Assignment - What is needed here is an exact copy of every entry.

(Saved entries)
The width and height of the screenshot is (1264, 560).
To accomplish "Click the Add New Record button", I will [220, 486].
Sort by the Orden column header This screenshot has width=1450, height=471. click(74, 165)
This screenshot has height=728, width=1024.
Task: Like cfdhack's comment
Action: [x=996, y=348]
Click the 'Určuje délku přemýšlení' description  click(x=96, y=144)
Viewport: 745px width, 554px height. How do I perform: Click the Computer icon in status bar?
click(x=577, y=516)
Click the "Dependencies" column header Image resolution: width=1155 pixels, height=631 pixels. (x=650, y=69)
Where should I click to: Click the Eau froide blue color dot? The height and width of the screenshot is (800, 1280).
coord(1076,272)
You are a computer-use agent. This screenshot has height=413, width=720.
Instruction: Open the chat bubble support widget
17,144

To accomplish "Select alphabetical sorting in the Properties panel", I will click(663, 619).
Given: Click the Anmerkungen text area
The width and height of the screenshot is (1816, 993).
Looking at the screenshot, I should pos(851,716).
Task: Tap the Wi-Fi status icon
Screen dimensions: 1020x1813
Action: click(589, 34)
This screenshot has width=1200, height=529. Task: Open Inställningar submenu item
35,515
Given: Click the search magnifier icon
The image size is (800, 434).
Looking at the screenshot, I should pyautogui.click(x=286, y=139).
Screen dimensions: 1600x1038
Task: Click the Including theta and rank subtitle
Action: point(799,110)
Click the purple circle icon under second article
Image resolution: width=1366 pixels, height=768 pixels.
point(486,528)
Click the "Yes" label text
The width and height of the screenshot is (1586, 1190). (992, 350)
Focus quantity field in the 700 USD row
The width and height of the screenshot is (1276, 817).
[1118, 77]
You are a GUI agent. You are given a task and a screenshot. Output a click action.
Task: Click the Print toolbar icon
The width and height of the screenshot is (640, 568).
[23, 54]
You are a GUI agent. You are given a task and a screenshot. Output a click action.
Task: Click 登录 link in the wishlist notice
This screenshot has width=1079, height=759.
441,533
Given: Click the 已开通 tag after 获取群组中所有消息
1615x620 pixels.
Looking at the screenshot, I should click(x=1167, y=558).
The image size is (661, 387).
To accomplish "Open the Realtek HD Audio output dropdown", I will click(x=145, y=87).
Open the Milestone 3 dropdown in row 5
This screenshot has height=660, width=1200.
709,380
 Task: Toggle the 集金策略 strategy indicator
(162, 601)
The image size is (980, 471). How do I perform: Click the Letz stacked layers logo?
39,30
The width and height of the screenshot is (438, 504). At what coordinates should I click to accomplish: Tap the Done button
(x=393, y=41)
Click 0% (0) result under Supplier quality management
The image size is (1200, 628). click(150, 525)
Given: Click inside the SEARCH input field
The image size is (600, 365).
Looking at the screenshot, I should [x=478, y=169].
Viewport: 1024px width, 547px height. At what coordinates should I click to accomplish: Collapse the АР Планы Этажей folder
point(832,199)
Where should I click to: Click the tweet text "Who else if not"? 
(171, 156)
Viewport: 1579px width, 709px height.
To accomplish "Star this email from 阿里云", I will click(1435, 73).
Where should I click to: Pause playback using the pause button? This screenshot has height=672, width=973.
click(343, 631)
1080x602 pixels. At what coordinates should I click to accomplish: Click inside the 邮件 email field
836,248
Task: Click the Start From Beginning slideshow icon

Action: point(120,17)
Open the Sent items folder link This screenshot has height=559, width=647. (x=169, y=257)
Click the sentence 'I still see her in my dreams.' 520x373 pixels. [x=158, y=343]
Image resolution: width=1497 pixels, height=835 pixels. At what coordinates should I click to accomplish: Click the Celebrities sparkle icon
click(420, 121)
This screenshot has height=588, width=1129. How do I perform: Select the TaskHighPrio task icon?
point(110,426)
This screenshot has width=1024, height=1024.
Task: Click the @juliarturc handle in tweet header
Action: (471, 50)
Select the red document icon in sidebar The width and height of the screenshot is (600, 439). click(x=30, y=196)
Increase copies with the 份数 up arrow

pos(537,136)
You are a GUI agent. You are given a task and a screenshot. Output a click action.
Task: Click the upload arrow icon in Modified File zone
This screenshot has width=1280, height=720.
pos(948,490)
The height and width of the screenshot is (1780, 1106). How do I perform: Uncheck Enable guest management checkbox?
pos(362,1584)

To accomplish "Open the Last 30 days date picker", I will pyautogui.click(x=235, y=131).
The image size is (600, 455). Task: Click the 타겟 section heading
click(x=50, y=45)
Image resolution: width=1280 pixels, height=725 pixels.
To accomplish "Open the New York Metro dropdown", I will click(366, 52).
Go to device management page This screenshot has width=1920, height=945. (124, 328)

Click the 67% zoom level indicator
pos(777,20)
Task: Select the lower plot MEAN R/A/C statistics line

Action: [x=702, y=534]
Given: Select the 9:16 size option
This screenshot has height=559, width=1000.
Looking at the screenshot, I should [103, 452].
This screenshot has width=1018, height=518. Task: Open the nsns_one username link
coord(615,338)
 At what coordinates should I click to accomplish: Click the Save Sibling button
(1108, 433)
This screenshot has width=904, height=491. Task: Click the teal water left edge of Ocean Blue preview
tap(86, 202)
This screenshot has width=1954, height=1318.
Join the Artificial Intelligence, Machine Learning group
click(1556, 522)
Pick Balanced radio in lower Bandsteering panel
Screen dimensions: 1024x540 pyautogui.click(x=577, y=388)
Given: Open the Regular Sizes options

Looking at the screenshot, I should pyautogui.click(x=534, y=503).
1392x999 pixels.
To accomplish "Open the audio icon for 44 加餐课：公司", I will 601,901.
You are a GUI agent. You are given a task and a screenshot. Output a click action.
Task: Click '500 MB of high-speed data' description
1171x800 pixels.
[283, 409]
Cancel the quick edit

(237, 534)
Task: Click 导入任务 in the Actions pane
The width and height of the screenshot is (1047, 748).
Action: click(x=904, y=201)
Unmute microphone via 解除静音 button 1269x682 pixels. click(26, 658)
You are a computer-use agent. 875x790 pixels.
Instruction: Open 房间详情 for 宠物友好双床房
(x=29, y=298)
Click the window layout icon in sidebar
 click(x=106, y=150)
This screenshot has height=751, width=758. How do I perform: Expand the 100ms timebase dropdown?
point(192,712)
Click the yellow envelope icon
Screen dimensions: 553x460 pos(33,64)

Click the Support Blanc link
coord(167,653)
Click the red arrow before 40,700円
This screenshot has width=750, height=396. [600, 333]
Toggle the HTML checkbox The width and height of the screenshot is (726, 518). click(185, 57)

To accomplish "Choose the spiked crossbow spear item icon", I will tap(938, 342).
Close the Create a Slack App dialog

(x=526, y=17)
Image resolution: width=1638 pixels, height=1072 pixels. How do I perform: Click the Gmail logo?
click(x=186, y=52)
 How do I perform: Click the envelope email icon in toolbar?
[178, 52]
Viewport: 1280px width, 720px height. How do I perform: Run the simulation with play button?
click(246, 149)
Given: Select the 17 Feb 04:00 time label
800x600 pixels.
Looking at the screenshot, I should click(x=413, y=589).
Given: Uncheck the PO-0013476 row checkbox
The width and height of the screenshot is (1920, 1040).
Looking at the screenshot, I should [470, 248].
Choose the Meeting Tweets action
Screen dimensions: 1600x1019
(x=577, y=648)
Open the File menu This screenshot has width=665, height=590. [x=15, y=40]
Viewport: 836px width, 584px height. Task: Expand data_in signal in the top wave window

Answer to this task -
The width and height of the screenshot is (1264, 560).
To accomplish "Click the Add New Record button", I will [220, 486].
Sort by the Orden column header This screenshot has width=1450, height=471. click(74, 165)
This screenshot has height=728, width=1024.
Task: Like cfdhack's comment
Action: [x=996, y=348]
Click the 'Určuje délku přemýšlení' description  click(x=96, y=144)
Viewport: 745px width, 554px height. How do I perform: Click the Computer icon in status bar?
click(x=577, y=516)
Click the "Dependencies" column header Image resolution: width=1155 pixels, height=631 pixels. (x=650, y=69)
Where should I click to: Click the Eau froide blue color dot? The height and width of the screenshot is (800, 1280).
coord(1076,272)
You are a computer-use agent. This screenshot has height=413, width=720.
Instruction: Open the chat bubble support widget
17,144

To accomplish "Select alphabetical sorting in the Properties panel", I will click(663, 619).
Given: Click the Anmerkungen text area
The width and height of the screenshot is (1816, 993).
Looking at the screenshot, I should pos(851,716).
Task: Tap the Wi-Fi status icon
Screen dimensions: 1020x1813
Action: click(589, 34)
This screenshot has width=1200, height=529. Task: Open Inställningar submenu item
35,515
Given: Click the search magnifier icon
The image size is (800, 434).
Looking at the screenshot, I should pyautogui.click(x=286, y=139).
Screen dimensions: 1600x1038
Task: Click the Including theta and rank subtitle
Action: point(799,110)
Click the purple circle icon under second article
Image resolution: width=1366 pixels, height=768 pixels.
point(486,528)
Click the "Yes" label text
The width and height of the screenshot is (1586, 1190). (992, 350)
Focus quantity field in the 700 USD row
The width and height of the screenshot is (1276, 817).
[1118, 77]
You are a GUI agent. You are given a task and a screenshot. Output a click action.
Task: Click the Print toolbar icon
The width and height of the screenshot is (640, 568).
[23, 54]
You are a GUI agent. You are given a task and a screenshot. Output a click action.
Task: Click 登录 link in the wishlist notice
This screenshot has width=1079, height=759.
441,533
Given: Click the 已开通 tag after 获取群组中所有消息
1615x620 pixels.
Looking at the screenshot, I should click(x=1167, y=558).
The image size is (661, 387).
To accomplish "Open the Realtek HD Audio output dropdown", I will click(x=145, y=87).
Open the Milestone 3 dropdown in row 5
This screenshot has height=660, width=1200.
709,380
 Task: Toggle the 集金策略 strategy indicator
(162, 601)
The image size is (980, 471). How do I perform: Click the Letz stacked layers logo?
39,30
The width and height of the screenshot is (438, 504). At what coordinates should I click to accomplish: Tap the Done button
(x=393, y=41)
Click 0% (0) result under Supplier quality management
The image size is (1200, 628). click(150, 525)
Given: Click inside the SEARCH input field
The image size is (600, 365).
Looking at the screenshot, I should [x=478, y=169].
Viewport: 1024px width, 547px height. At what coordinates should I click to accomplish: Collapse the АР Планы Этажей folder
point(832,199)
Where should I click to: Click the tweet text "Who else if not"? 
(171, 156)
Viewport: 1579px width, 709px height.
To accomplish "Star this email from 阿里云", I will click(1435, 73).
Where should I click to: Pause playback using the pause button? This screenshot has height=672, width=973.
click(343, 631)
1080x602 pixels. At what coordinates should I click to accomplish: Click inside the 邮件 email field
836,248
Task: Click the Start From Beginning slideshow icon

Action: point(120,17)
Open the Sent items folder link This screenshot has height=559, width=647. (x=169, y=257)
Click the sentence 'I still see her in my dreams.' 520x373 pixels. [x=158, y=343]
Image resolution: width=1497 pixels, height=835 pixels. At what coordinates should I click to accomplish: Click the Celebrities sparkle icon
click(420, 121)
This screenshot has height=588, width=1129. How do I perform: Select the TaskHighPrio task icon?
point(110,426)
This screenshot has width=1024, height=1024.
Task: Click the @juliarturc handle in tweet header
Action: (471, 50)
Select the red document icon in sidebar The width and height of the screenshot is (600, 439). click(x=30, y=196)
Increase copies with the 份数 up arrow

pos(537,136)
You are a GUI agent. You are given a task and a screenshot. Output a click action.
Task: Click the upload arrow icon in Modified File zone
This screenshot has width=1280, height=720.
pos(948,490)
The height and width of the screenshot is (1780, 1106). How do I perform: Uncheck Enable guest management checkbox?
pos(362,1584)

To accomplish "Open the Last 30 days date picker", I will pyautogui.click(x=235, y=131).
The image size is (600, 455). Task: Click the 타겟 section heading
click(x=50, y=45)
Image resolution: width=1280 pixels, height=725 pixels.
To accomplish "Open the New York Metro dropdown", I will click(366, 52).
Go to device management page This screenshot has width=1920, height=945. (124, 328)

Click the 67% zoom level indicator
pos(777,20)
Task: Select the lower plot MEAN R/A/C statistics line

Action: [x=702, y=534]
Given: Select the 9:16 size option
This screenshot has height=559, width=1000.
Looking at the screenshot, I should [103, 452].
This screenshot has width=1018, height=518. Task: Open the nsns_one username link
coord(615,338)
 At what coordinates should I click to accomplish: Click the Save Sibling button
(1108, 433)
This screenshot has width=904, height=491. Task: Click the teal water left edge of Ocean Blue preview
tap(86, 202)
This screenshot has width=1954, height=1318.
Join the Artificial Intelligence, Machine Learning group
click(1556, 522)
Pick Balanced radio in lower Bandsteering panel
Screen dimensions: 1024x540 pyautogui.click(x=577, y=388)
Given: Open the Regular Sizes options

Looking at the screenshot, I should pyautogui.click(x=534, y=503).
1392x999 pixels.
To accomplish "Open the audio icon for 44 加餐课：公司", I will 601,901.
You are a GUI agent. You are given a task and a screenshot. Output a click action.
Task: Click '500 MB of high-speed data' description
1171x800 pixels.
[283, 409]
Cancel the quick edit

(237, 534)
Task: Click 导入任务 in the Actions pane
The width and height of the screenshot is (1047, 748).
Action: click(x=904, y=201)
Unmute microphone via 解除静音 button 1269x682 pixels. click(26, 658)
You are a computer-use agent. 875x790 pixels.
Instruction: Open 房间详情 for 宠物友好双床房
(x=29, y=298)
Click the window layout icon in sidebar
 click(x=106, y=150)
This screenshot has height=751, width=758. How do I perform: Expand the 100ms timebase dropdown?
point(192,712)
Click the yellow envelope icon
Screen dimensions: 553x460 pos(33,64)

Click the Support Blanc link
coord(167,653)
Click the red arrow before 40,700円
This screenshot has width=750, height=396. [600, 333]
Toggle the HTML checkbox The width and height of the screenshot is (726, 518). click(185, 57)

To accomplish "Choose the spiked crossbow spear item icon", I will tap(938, 342).
Close the Create a Slack App dialog

(x=526, y=17)
Image resolution: width=1638 pixels, height=1072 pixels. How do I perform: Click the Gmail logo?
click(x=186, y=52)
 How do I perform: Click the envelope email icon in toolbar?
[178, 52]
Viewport: 1280px width, 720px height. How do I perform: Run the simulation with play button?
click(246, 149)
Given: Select the 17 Feb 04:00 time label
800x600 pixels.
Looking at the screenshot, I should click(x=413, y=589).
Given: Uncheck the PO-0013476 row checkbox
The width and height of the screenshot is (1920, 1040).
Looking at the screenshot, I should [470, 248].
Choose the Meeting Tweets action
Screen dimensions: 1600x1019
(x=577, y=648)
Open the File menu This screenshot has width=665, height=590. [x=15, y=40]
Viewport: 836px width, 584px height. Task: Expand data_in signal in the top wave window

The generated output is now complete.